■ DATA FOR THIS TASK
-- Begin --
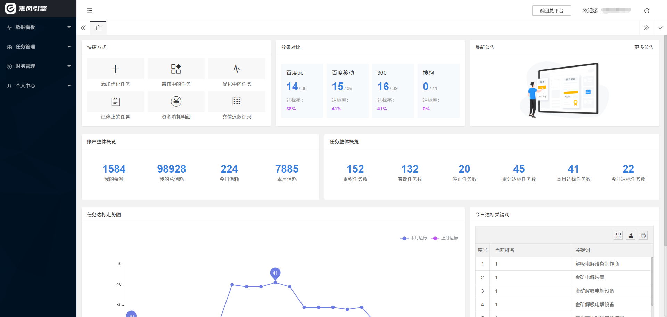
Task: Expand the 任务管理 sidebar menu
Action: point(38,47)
-- End --
-- Begin --
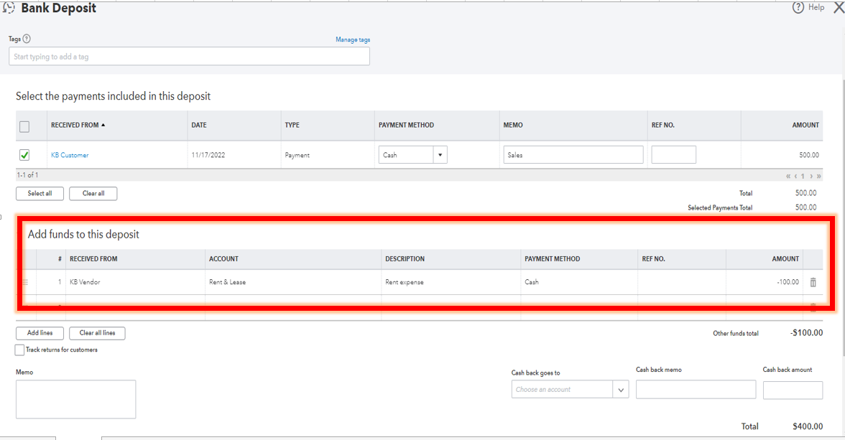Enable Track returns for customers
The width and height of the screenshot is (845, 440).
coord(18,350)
-- End --
Can you repeat the items from the line with "Enable Track returns for customers" up to and including the line with "coord(18,350)", leaving the pictures out of your answer?

■ RESPONSE TO THE EXERCISE
Enable Track returns for customers
The width and height of the screenshot is (845, 440).
coord(18,350)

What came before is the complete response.